▶ **Exercise requirements**: Rewrite the passage on personalization from "Even the action" up to and including "Personalization is everything.", substituting "car stereo" for "car radio".

▶ **Text provided**:

______________________________

Another day, another opportunity for a radio broadcaster to argue that Pandora-style personalization is “only a feature.”
“Only a feature.” What an odd phrase!
Especially coming from an industry which too often works overtime to avoid anything personalized whatsoever.
From my perspective, personalization is not “only a feature,” it is the natural state of things. It is the essential feature that all consumers demand.
Think about it.
What is your wardrobe but a personalized selection?
Look in your driveway – even if that car is the same model your neighbor has, it’s personalized your way.
Compare your phone to your friend’s phone, and notice how few of the apps you have in common.
What food do you eat, what TV shows do you watch (and when do you watch them), what movies are your favorites, what songs populate your personal playlists?
Even the action of button-punching a car radio is a desperate attempt to create a personalized experience out of one that stubbornly refuses the effort.
Personalization is everywhere. Personalization is everything.

______________________________

▶ **Given information**:

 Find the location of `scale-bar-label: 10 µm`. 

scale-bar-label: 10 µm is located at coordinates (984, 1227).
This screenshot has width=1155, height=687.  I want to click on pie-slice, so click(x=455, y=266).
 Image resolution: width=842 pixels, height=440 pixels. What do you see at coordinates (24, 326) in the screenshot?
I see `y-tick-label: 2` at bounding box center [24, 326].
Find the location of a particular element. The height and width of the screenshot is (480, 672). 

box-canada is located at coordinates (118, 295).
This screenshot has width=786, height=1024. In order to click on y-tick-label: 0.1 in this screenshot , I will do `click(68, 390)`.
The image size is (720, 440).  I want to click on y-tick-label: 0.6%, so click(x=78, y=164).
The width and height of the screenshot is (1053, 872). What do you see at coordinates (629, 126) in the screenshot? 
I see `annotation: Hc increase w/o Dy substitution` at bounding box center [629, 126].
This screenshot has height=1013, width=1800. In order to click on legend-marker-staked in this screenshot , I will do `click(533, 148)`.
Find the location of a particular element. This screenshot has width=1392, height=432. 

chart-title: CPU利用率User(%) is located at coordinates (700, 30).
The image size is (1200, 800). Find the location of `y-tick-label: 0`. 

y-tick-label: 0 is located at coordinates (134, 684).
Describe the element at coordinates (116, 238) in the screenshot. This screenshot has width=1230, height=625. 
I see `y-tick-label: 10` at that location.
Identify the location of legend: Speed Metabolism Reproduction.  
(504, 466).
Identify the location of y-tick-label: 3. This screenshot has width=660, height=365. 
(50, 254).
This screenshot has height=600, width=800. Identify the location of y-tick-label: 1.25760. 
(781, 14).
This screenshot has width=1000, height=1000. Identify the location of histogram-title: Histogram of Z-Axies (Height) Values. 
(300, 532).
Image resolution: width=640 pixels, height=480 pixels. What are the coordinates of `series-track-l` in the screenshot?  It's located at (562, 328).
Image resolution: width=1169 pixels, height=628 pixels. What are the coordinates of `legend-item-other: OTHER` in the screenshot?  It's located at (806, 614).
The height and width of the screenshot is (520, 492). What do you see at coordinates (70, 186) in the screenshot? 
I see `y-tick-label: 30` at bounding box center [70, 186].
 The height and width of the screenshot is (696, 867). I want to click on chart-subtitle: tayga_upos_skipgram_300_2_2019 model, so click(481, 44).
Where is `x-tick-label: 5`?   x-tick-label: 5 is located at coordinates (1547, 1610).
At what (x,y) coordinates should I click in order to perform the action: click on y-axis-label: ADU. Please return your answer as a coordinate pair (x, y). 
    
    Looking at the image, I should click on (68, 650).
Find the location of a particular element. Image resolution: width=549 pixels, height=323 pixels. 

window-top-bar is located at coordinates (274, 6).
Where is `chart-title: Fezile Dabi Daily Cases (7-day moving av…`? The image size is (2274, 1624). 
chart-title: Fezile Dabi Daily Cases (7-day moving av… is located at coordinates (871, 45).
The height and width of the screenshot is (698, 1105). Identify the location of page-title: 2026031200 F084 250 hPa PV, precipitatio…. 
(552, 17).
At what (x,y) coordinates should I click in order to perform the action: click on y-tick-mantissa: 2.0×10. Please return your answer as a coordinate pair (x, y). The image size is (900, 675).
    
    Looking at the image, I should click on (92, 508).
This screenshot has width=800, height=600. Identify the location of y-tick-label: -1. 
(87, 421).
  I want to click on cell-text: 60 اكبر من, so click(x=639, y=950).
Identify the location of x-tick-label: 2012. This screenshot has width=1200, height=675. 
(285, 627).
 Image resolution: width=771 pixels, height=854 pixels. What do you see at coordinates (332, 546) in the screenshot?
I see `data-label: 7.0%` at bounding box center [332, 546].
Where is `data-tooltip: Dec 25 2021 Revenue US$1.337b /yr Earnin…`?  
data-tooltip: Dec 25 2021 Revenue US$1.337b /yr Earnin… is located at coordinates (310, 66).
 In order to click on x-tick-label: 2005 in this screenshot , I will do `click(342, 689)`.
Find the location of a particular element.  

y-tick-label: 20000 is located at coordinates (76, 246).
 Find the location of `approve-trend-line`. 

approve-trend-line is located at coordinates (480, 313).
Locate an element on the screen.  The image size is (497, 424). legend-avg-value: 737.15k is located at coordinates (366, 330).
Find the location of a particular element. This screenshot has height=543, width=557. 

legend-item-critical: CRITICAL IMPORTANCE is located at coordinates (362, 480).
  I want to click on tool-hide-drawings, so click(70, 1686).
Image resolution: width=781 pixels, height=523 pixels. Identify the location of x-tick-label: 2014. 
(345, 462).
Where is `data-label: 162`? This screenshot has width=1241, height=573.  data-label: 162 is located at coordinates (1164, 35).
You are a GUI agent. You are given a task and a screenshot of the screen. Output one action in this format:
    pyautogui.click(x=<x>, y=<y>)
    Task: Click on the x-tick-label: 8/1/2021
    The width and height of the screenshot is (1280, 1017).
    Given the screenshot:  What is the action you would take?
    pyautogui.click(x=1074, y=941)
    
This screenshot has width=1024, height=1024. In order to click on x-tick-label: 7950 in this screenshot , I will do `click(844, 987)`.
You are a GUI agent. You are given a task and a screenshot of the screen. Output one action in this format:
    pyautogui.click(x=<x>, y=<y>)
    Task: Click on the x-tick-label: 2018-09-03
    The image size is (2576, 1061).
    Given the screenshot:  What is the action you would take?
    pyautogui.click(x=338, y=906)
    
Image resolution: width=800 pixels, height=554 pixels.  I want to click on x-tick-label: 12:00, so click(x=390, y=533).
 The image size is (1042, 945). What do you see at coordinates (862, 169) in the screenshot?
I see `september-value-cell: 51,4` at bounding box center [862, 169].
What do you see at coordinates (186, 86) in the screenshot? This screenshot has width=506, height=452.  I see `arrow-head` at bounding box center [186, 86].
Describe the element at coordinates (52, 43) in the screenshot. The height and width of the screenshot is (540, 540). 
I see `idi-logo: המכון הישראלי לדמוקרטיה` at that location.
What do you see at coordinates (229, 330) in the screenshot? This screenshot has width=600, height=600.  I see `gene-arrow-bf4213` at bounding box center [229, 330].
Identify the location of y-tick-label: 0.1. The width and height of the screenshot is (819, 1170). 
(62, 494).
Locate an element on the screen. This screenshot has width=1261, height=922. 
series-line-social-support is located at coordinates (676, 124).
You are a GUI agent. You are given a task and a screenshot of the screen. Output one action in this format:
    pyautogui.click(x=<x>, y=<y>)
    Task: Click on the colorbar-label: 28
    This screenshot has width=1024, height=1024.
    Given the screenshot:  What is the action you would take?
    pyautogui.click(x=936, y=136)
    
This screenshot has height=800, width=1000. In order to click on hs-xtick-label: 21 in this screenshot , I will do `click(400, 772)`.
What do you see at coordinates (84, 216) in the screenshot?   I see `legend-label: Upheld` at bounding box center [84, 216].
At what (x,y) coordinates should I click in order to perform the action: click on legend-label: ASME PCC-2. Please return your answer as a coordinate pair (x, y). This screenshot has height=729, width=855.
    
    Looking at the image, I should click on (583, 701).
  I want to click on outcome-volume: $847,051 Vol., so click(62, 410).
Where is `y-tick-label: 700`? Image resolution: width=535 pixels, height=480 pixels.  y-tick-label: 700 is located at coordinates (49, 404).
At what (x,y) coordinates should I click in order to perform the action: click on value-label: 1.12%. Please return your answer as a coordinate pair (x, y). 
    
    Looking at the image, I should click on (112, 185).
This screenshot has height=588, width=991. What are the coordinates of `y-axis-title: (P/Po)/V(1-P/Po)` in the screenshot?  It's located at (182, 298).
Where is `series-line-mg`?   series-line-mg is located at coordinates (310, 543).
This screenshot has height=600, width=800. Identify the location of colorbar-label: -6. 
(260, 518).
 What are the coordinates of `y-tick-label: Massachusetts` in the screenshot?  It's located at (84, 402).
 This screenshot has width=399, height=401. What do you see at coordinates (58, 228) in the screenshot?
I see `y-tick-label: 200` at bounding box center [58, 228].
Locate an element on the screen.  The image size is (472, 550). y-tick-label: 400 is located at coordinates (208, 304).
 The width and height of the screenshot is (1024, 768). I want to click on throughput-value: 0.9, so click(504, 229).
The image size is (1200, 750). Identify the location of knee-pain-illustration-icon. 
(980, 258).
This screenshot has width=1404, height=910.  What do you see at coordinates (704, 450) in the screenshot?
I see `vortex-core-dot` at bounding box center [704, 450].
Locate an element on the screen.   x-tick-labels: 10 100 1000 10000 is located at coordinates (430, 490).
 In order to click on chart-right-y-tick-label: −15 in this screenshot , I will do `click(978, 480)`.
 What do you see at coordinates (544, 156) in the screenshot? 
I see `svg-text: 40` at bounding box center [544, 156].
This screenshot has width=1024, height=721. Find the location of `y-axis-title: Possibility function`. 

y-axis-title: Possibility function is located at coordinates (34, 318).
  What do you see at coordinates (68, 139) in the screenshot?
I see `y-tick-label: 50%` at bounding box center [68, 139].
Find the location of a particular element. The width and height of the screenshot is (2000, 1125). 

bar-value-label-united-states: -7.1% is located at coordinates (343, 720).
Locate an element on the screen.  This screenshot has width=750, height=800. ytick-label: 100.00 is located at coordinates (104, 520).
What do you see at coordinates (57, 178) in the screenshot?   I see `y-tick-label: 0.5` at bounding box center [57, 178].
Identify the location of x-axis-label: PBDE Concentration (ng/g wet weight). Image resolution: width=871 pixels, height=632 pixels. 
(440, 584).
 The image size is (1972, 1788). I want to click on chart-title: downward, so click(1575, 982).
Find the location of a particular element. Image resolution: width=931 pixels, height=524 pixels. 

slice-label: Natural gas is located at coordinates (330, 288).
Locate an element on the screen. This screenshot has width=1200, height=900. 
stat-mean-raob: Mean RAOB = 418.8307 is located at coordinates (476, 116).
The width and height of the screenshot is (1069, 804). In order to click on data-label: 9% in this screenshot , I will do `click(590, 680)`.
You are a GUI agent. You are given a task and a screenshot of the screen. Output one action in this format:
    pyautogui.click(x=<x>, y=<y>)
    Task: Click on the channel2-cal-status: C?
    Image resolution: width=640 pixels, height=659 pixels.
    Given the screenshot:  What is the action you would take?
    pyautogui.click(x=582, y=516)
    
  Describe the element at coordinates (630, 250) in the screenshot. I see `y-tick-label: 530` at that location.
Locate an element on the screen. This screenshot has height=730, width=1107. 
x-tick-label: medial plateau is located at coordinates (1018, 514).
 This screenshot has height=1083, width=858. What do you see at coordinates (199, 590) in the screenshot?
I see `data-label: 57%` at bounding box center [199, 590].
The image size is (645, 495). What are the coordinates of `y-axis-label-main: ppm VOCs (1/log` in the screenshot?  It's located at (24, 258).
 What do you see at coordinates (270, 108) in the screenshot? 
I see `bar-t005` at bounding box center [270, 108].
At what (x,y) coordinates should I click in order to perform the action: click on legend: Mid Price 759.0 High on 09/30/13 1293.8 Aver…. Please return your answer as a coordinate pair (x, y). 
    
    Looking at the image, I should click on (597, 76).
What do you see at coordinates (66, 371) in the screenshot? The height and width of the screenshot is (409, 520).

______________________________

▶ **Exercise solution**:
Even the action of button-punching a car stereo is a desperate attempt to create a personalized experience out of one that stubbornly refuses the effort.
Personalization is everywhere. Personalization is everything.